Main activities include:

 

·         Standard setting for the Wolfsberg Group of banks on financial crime risks;

·         Participation in supranational fora for legislative developments in the field of financial crime;

·         Stakeholder engagement with Members, industry (non-member banks), regulators and civil society;

·         Education and training.

 

 

It  has published several documents popularly known as  Principles of Wolfsber Group and are periodically updated according to the economic situation.

 


The Wolfsberg Principle covers a wide range of topics, including how to conduct due diligence on customers, how to identify and report suspicious transactions, and how to implement effective internal controls to prevent money laundering and terrorist financing. The Wolfsberg Group's guidelines are not legally binding but still affect the financial industry and banks around the world are voluntarily adhering to the principles.

 

The Wolfsberg Group's rule of thumb for banks is that they only accept customers whose funding can be approved, allowing transparent agreements to achieve the targeted transparency in money laundering. In order to achieve this, the Wolfsberg Group banks should find the sources of funds, assets, and real owners of the companies and then update this information periodically.


Principles of the Wolfsberg Group

 

The group’s publications include guidance and principles related to tax evasion, payment transparency, and anti-bribery and anti-corruption. Of particular note are recent publications addressing sanctions screeningnegative news screening, and PEP guidance.

Additionally, the Wolfsberg Group also publishes and updates a Correspondent Banking Due Diligence Questionnaire (CBDDQ), designed to establish a standard for cross-border as well as correspondent banking due diligence.


The Wolfsberg Principles are widely regarded as authoritative guidance for how financial institutions should respond to the rising risks of bribery and corruption. New guidance has recently been released for the first time in six years.May 30, 2024

The Group has now replaced its guidance from 2017 with a new set of standards. It says the aim of the updated guidance  is to advise the financial services industry on how to “develop, implement and maintain an effective ABC program”, and to “promote a culture of ethical business practices and compliance with ABC legal and regulatory requirements”.

The standards were drafted by representatives of some of the biggest banks in Europe, North America, and Asia, including Santander, Goldman Sachs, Deutsche Bank, Credit Suisse, Barclays, MUFG Bank and Société Générale, in association with experts and civil society organizations. While the standards are not binding, they are credited with setting the agenda for financial institutions’ approach to ABC, Counter-Terrorist Financing, and compliance in general.

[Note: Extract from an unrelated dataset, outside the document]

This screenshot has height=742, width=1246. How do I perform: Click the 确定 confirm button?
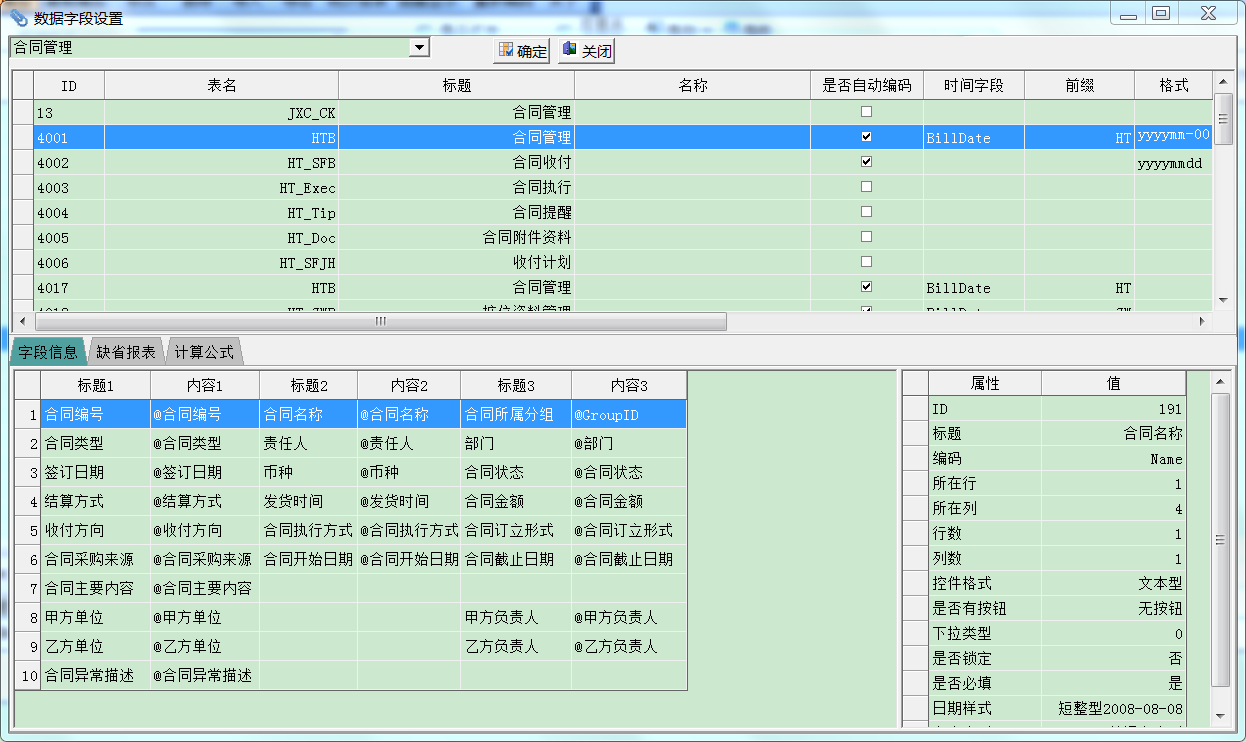click(523, 51)
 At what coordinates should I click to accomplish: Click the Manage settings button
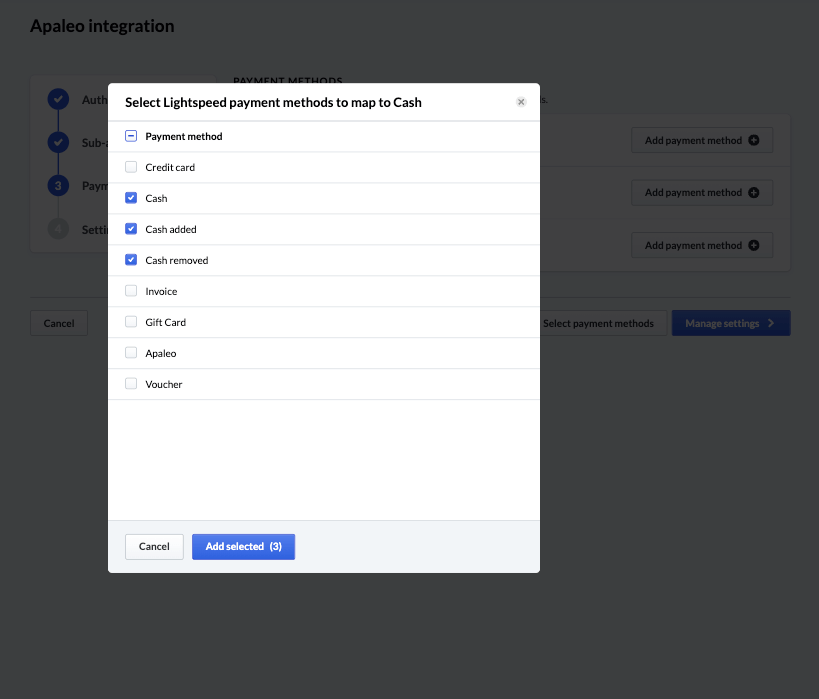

The 18-page document makes clear that firms should adopt a risk based approach in their ABC compliance programs by assessing the following factors:

  • The “locations in which they do business”
  • Their customer base and “types of customer business activities”
  • The industries in which the financial institution does business
  • Their products and services
  • Their business model
  • Their use of third parties and intermediaries
  • Any interactions with “Public Officials and State-Owned Entities”
  • Whether they are pursuing business opportunities from, or providing benefits to, “government or wholesale customer entities”

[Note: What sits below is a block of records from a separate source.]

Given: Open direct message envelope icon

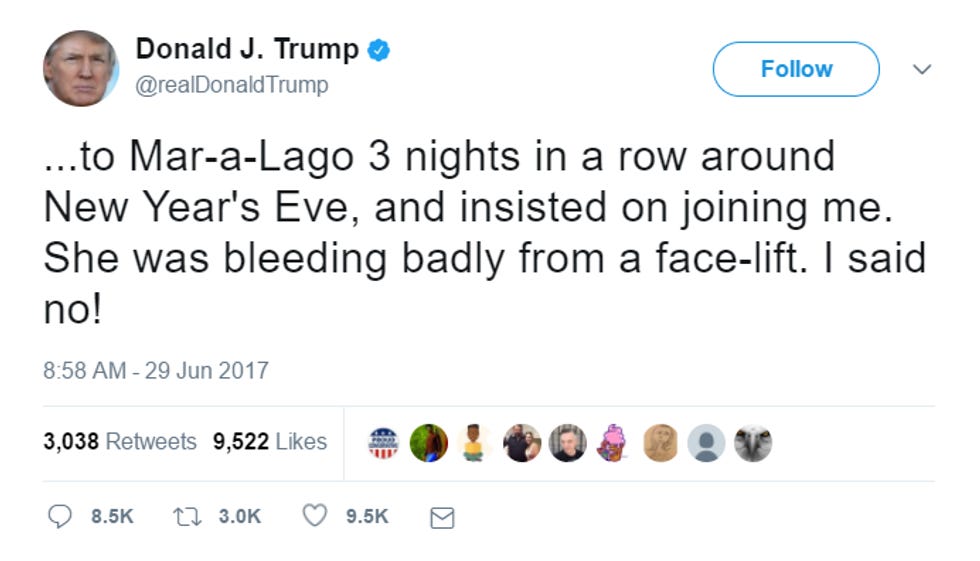Looking at the screenshot, I should coord(442,517).
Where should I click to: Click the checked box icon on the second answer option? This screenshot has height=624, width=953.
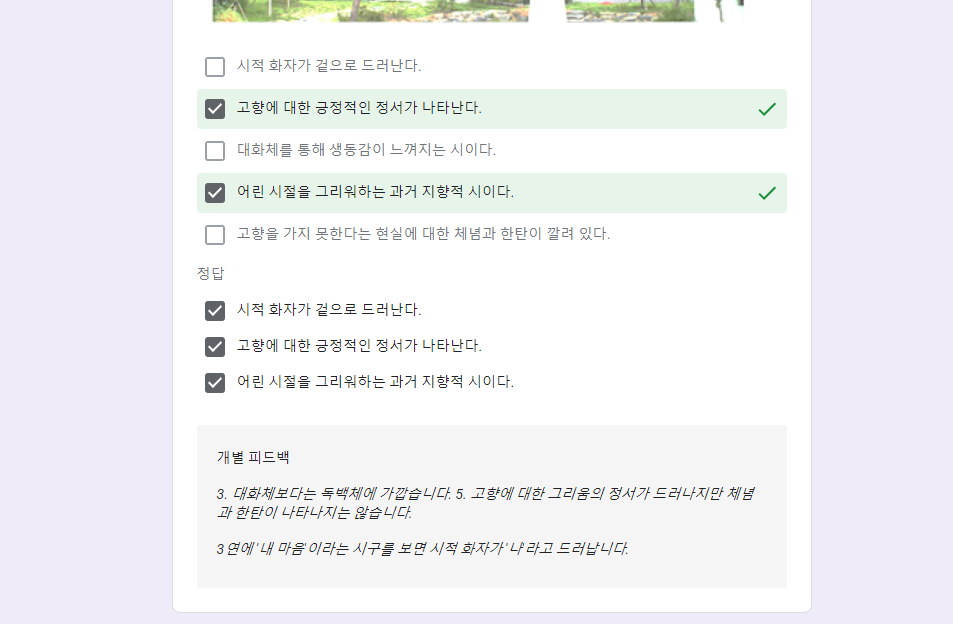pyautogui.click(x=214, y=108)
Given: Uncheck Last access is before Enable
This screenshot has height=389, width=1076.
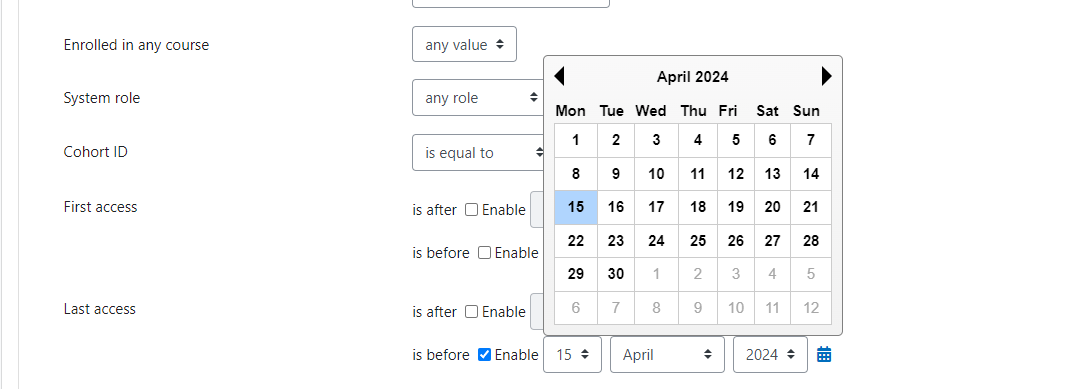Looking at the screenshot, I should [x=484, y=355].
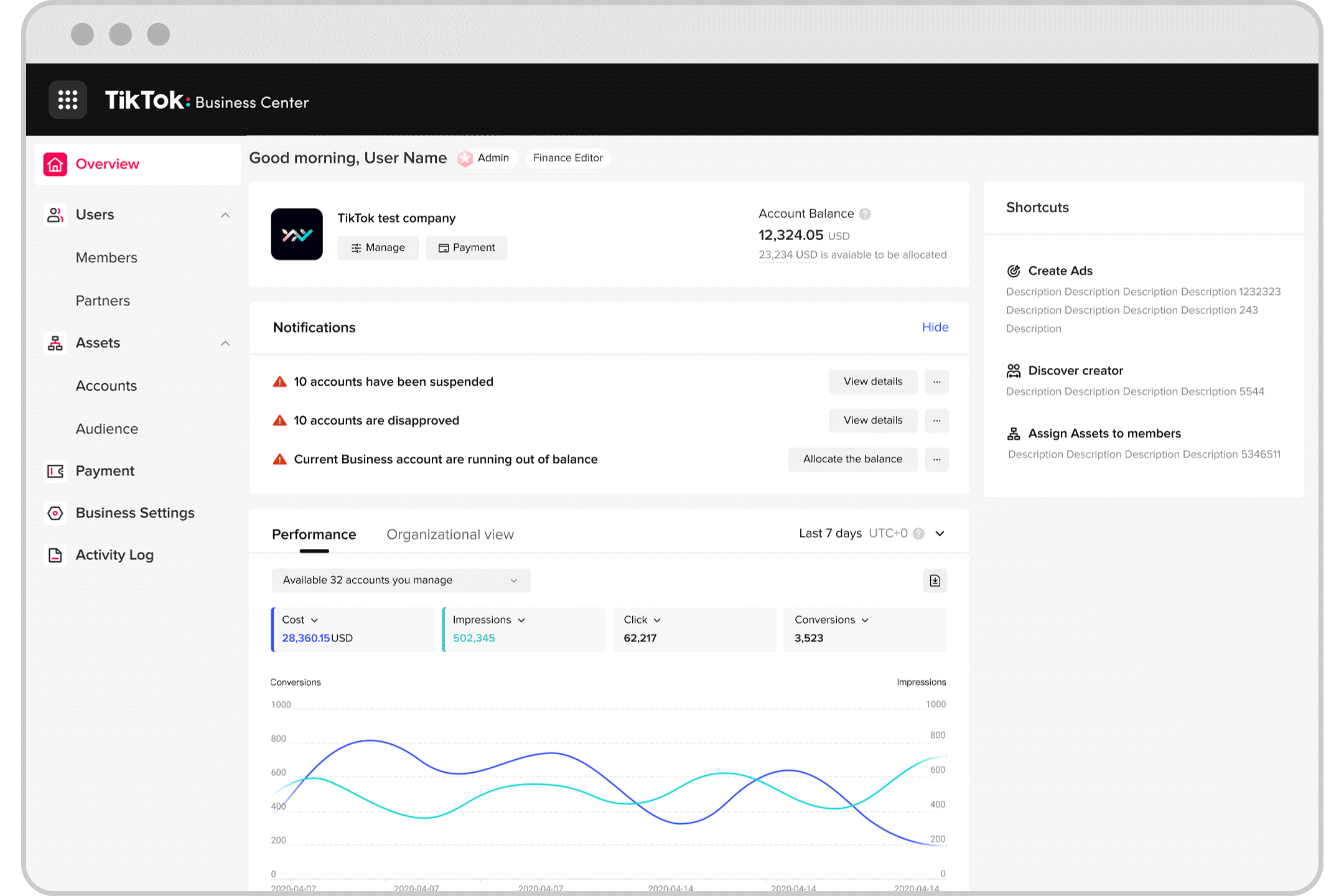Click the Assets hierarchy icon
The height and width of the screenshot is (896, 1344).
point(56,342)
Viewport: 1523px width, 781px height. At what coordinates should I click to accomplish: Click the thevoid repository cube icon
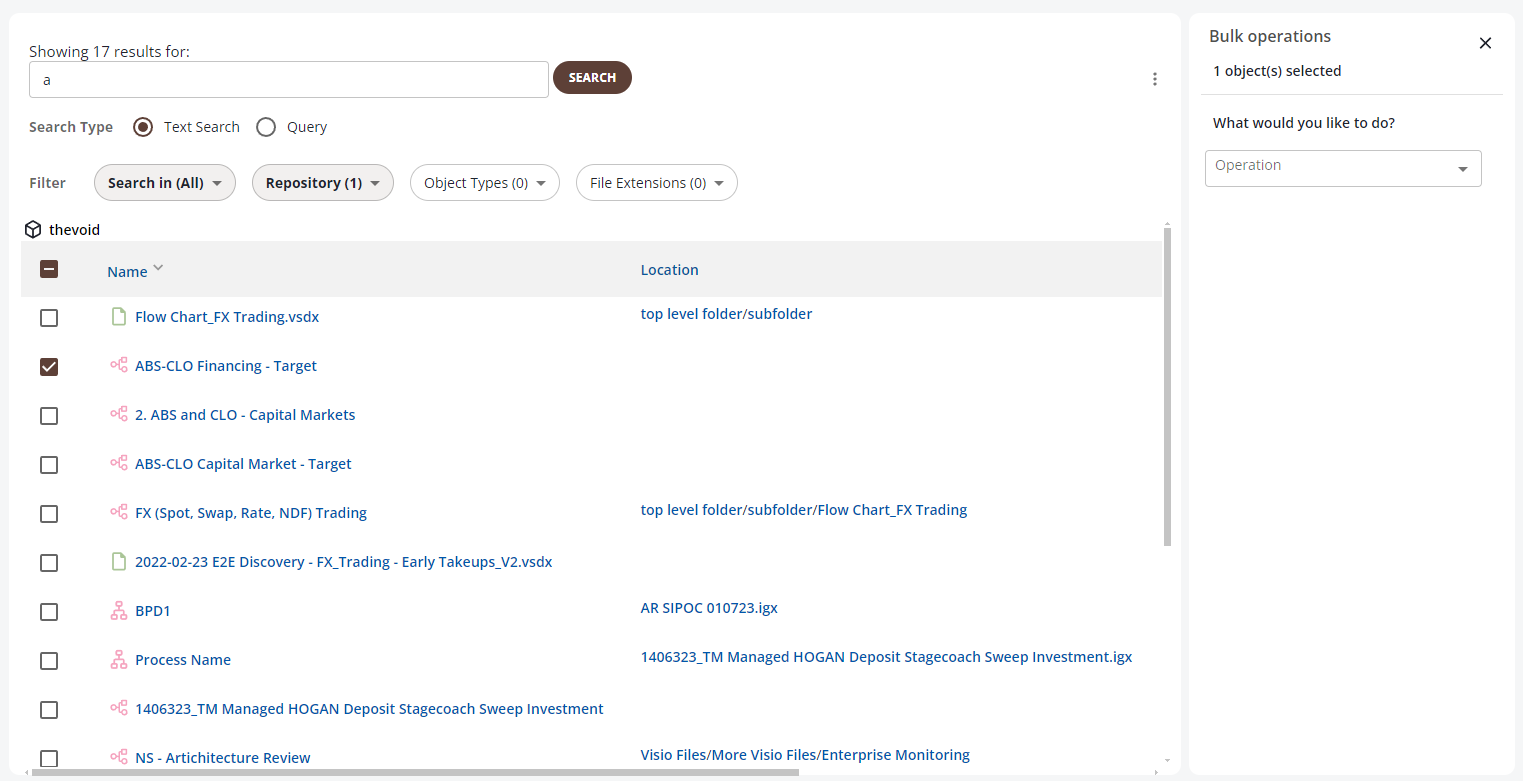[33, 230]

Once companies have identified the level of risk posed by an entity or client, they should apply due diligence and ABC controls which are proportionate to that level. Importantly, the guidance says firms should “periodically assess” these elements to ensure they are capturing new and emerging risks. The Principles outline the types of changes which could raise the level of risk to which an institution is exposed, including:

  • “Changes in business activities”, particularly if a company onboards a different type of client, or enters a new sector or jurisdiction.
  • Activities by a third party which may create “potential liability “ for the financial institution.
  • “Emerging bribery and corruption risks”, including new gifts, hospitality arrangements, or political contributions.